Biancaneve fugge nel bosco: il ruolo dei bias attentivi nell’ansia.

Biancaneve fugge nel bosco: il ruolo dei bias attentivi nell’ansia.

Che i classici dei film Disney siano complessi ed educativi, oltre che bellissimi, non è una novità. Ma talvolta si superano, come in questo caso. Il cartone di Biancaneve, in una delle sue scene più famose, ci spiega esattamente come funzionano i bias attentivi nei disturbi di ansia.

I bias attentivi fanno parte di quei “virus della mente” che attaccano il sistema cognitivo, e fa sì che una persona concentri maggiormente la sua attenzione verso uno stimolo specifico o un segnale sensoriale, a discapito degli altri.

Sebbene, come ogni bias, anche questi hanno una loro utilità evoluzionistica, impattano notevolmente le nostre capacità di giudizio e di azione, che vengono fatte in base alla considerazione di stimoli parziali.

Particolarmente importante è la funzione dei bias attentivi quando ci sentiamo emotivamente ansiosi, nel timore che una minaccia stia per accadere a breve. In che modo, ce lo spiega Biancaneve. Pronti? Fate un’attenta visione dello spezzone:

Rieccovi! Cosa avete visto?

Esercizi
1 - Rispondi a queste domande sul brano su Biancaneve e i bias attentivi:
(a) In quale cartone una scena famosa spiega come funzionano i bias attentivi nei disturbi d'ansia?
(b) Verso che cosa i bias attentivi fanno concentrare l'attenzione di una persona?
(c) In quale momento la funzione dei bias attentivi è particolarmente importante?
2 - Prosegui il brano su Biancaneve e i bias attentivi dal punto in cui si ferma.

Dati forniti
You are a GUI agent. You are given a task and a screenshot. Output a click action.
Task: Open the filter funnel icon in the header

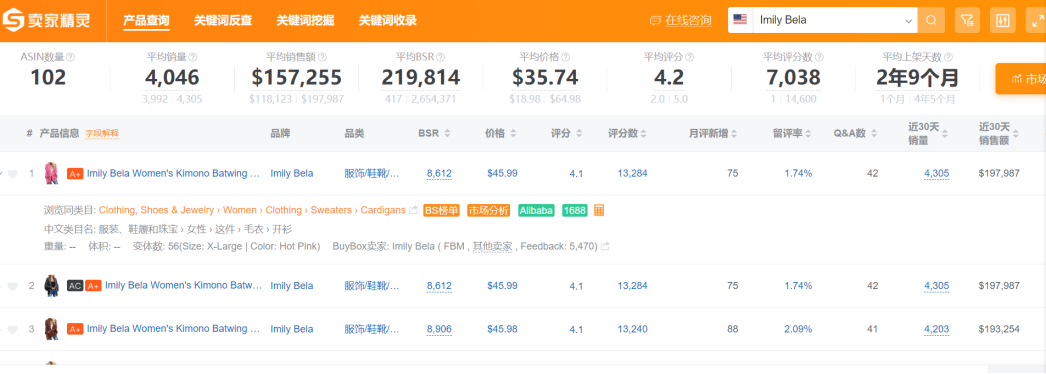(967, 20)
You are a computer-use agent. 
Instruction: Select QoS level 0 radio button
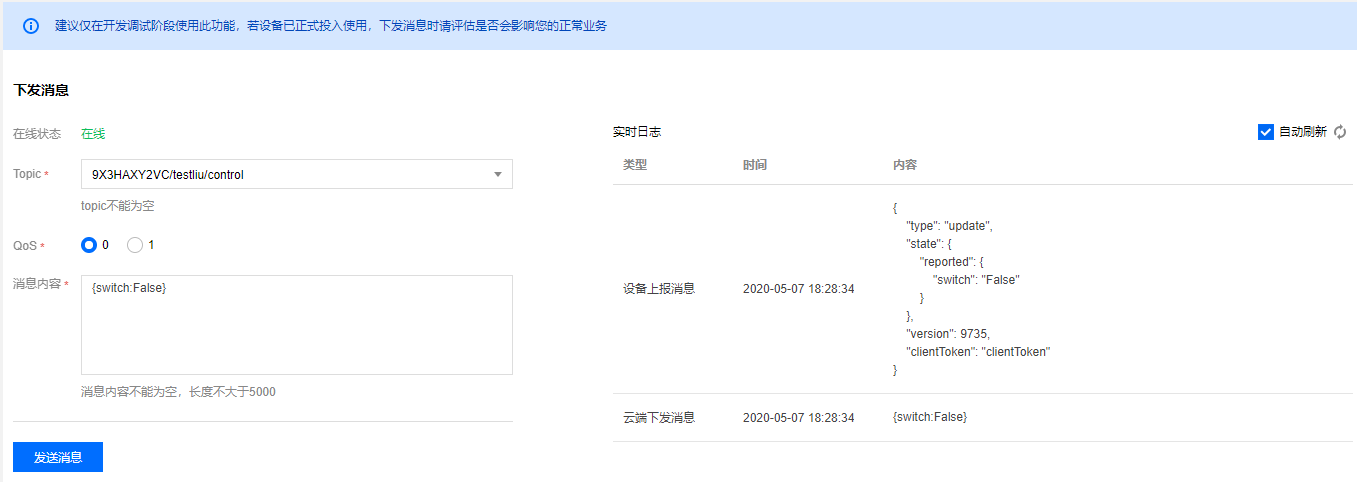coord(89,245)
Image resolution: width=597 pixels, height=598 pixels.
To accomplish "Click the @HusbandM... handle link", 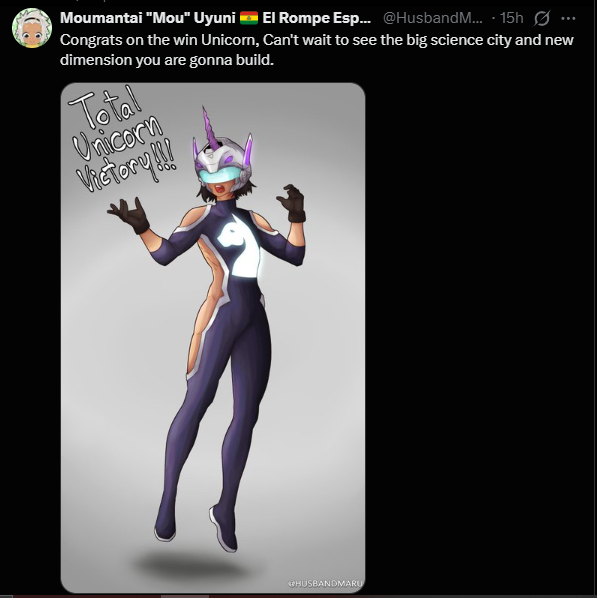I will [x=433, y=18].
--
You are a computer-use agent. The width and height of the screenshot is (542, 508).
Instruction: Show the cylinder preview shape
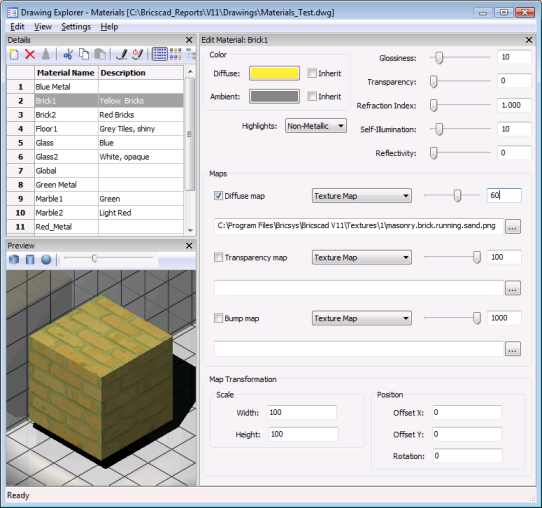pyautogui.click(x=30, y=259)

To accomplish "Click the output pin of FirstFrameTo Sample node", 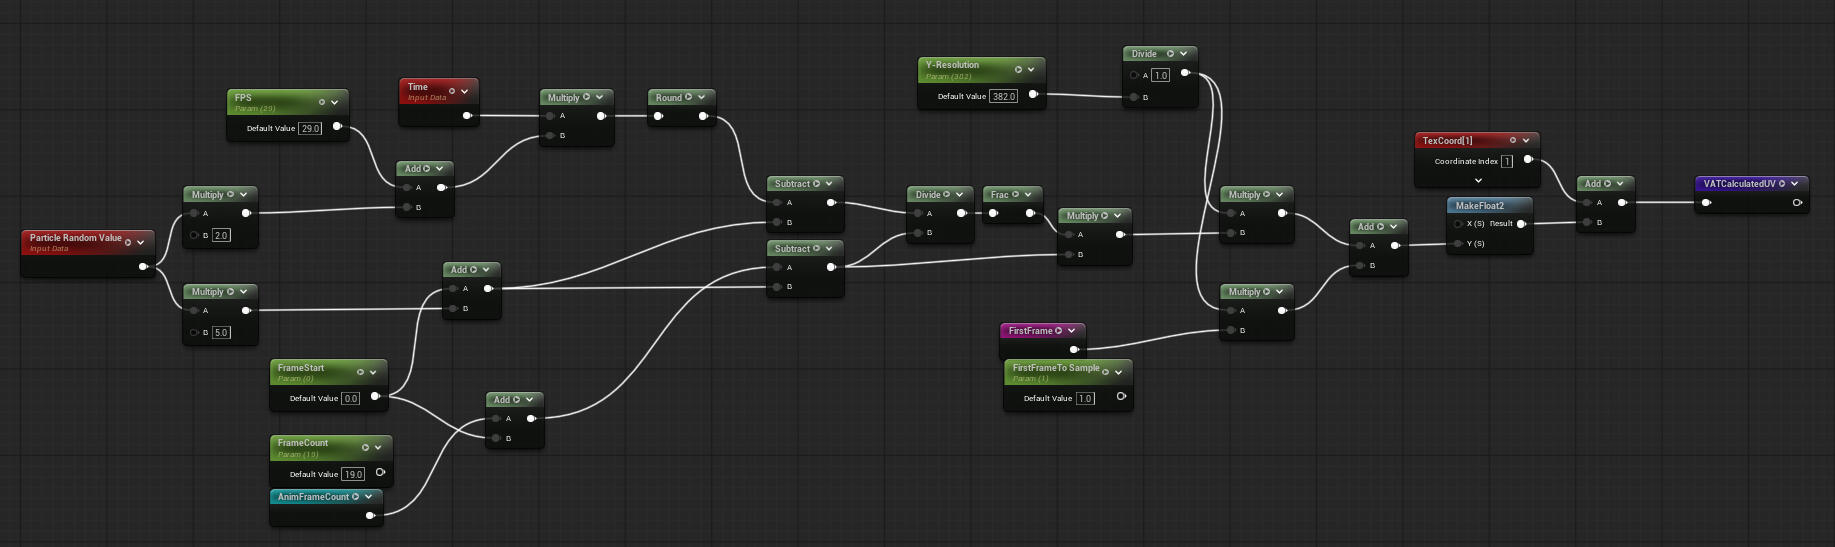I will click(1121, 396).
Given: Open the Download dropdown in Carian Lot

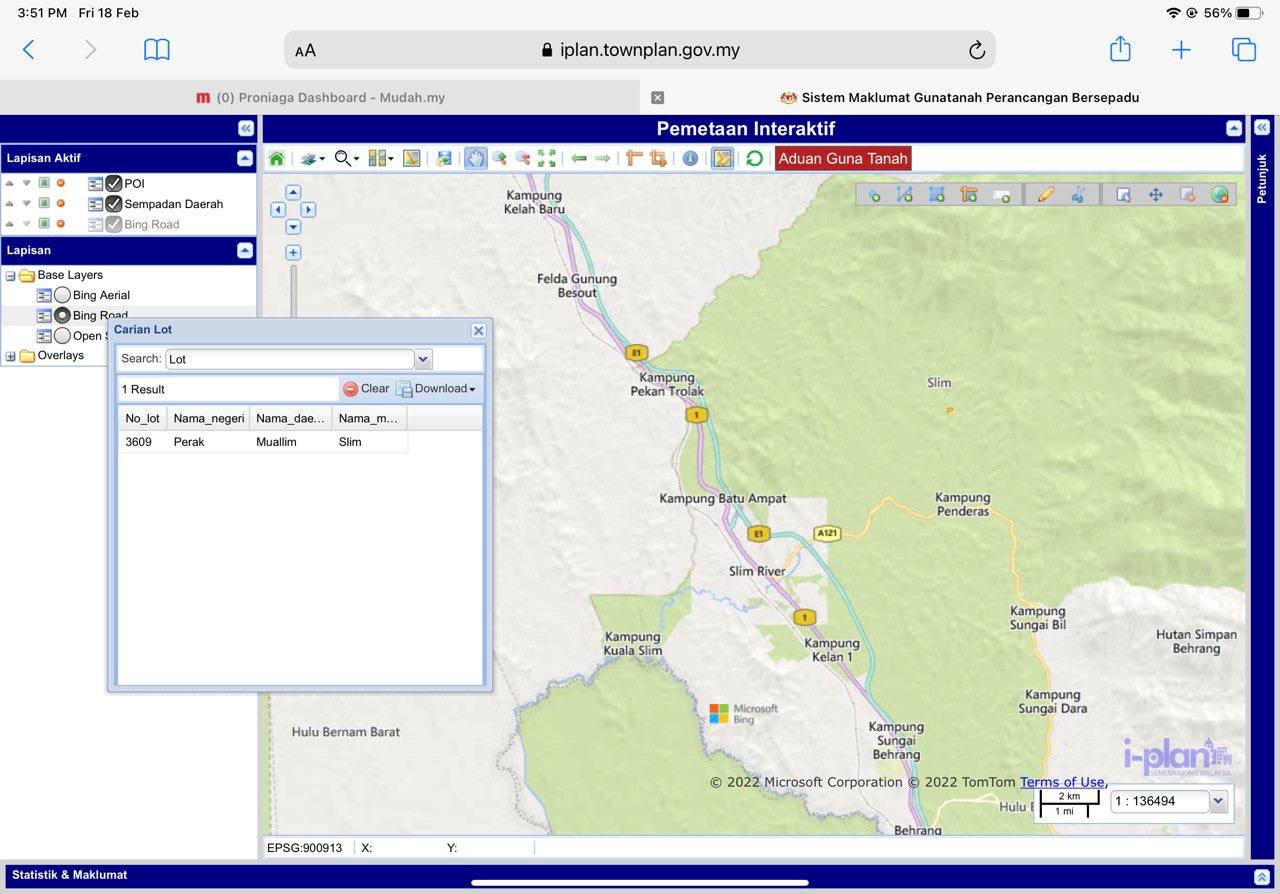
--
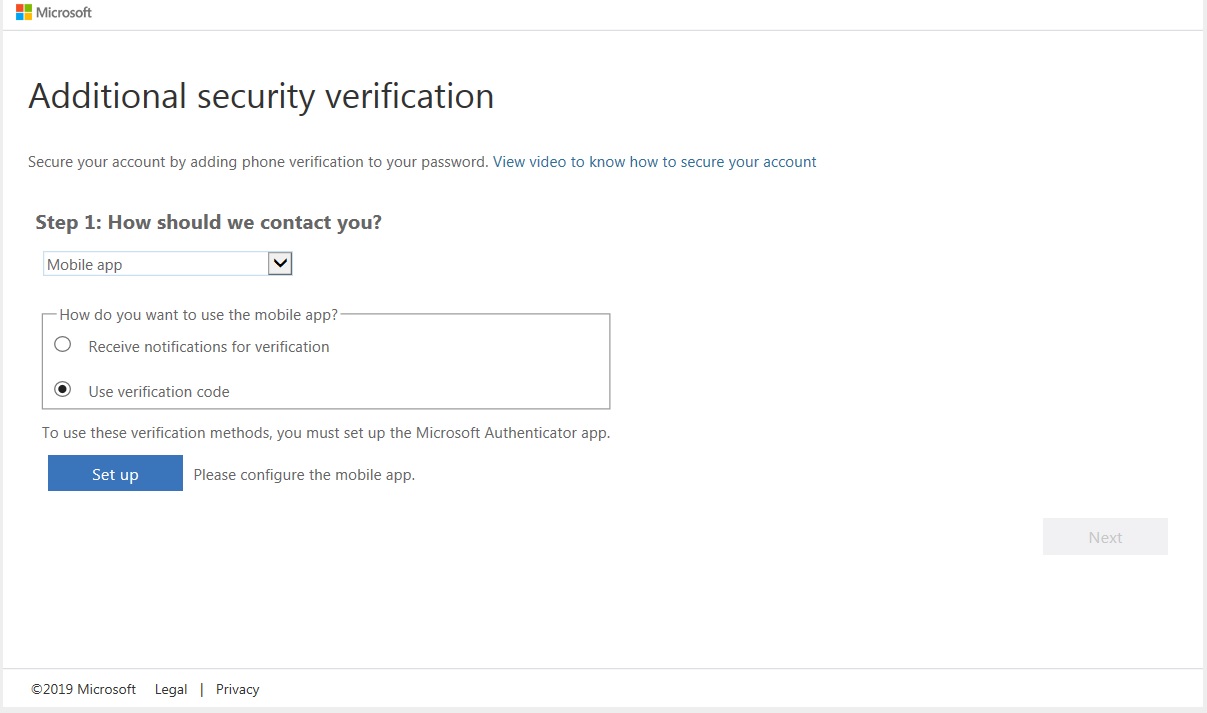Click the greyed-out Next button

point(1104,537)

Risposte
1 -
(a) In Biancaneve.
(b) Verso uno stimolo specifico o un segnale sensoriale, a discapito degli altri.
(c) Quando ci sentiamo emotivamente ansiosi, nel timore che una minaccia stia per accadere a breve.

2 -
L’espressione e il tono di voce del Cacciatore inducono in Biancaneve uno stato di paura, che la porta ad iper-focalizzare l’attenzione alla ricerca di una possibile minaccia. Così che il bosco conosciuto e tanto amato diviene spaventoso. Un gufo nell’oscurità diviene un albero minaccioso; i rami in cui si impiglia, divengono mani che cercano di prenderla; una roccia buia diviene una bocca che tenta di inghiottirla; e dei rami secchi nell’acqua diventano degli alligatori pericolosissimi. Non c’è possibilità di una interpretazione alternativa: il bosco vuole farle del male! Fin quando Biancaneve, esausta, crolla, e abbassando lo stato di attivazione la foresta torna ad essere un luogo sicuro.

Insomma, lo stato di ansia di Biancaneve la porta a prestare attenzione selettivamente a tutti gli stimoli ambigui, attribuendo ad essi un’interpretazione di minaccia. In letteratura molteplici studi mostrano di come gli individui sotto un forte stato di ansia elaborerebbero in maniera prioritaria gli stimoli veicolanti un significato di minaccia, senza prestare invece attenzione a stimoli di “sicurezza” o a elementi che consentano di fare un’interpretazione più completa e realistica di una situazione.

Inoltre, questi bias attentivi sembrerebbero orientarsi verso stimoli che hanno una certa specificità e coerenza con le paure più rilevanti per la persona. Ad esempio, immagina di avere una fobia specifica per i ragni, e di vedere un leggero movimento con la coda dell’occhio in un angolo scuro del soffitto (stimolo ambiguo) … scommettiamo che il primo pensiero sarebbe quello di aver visto proprio un ragno?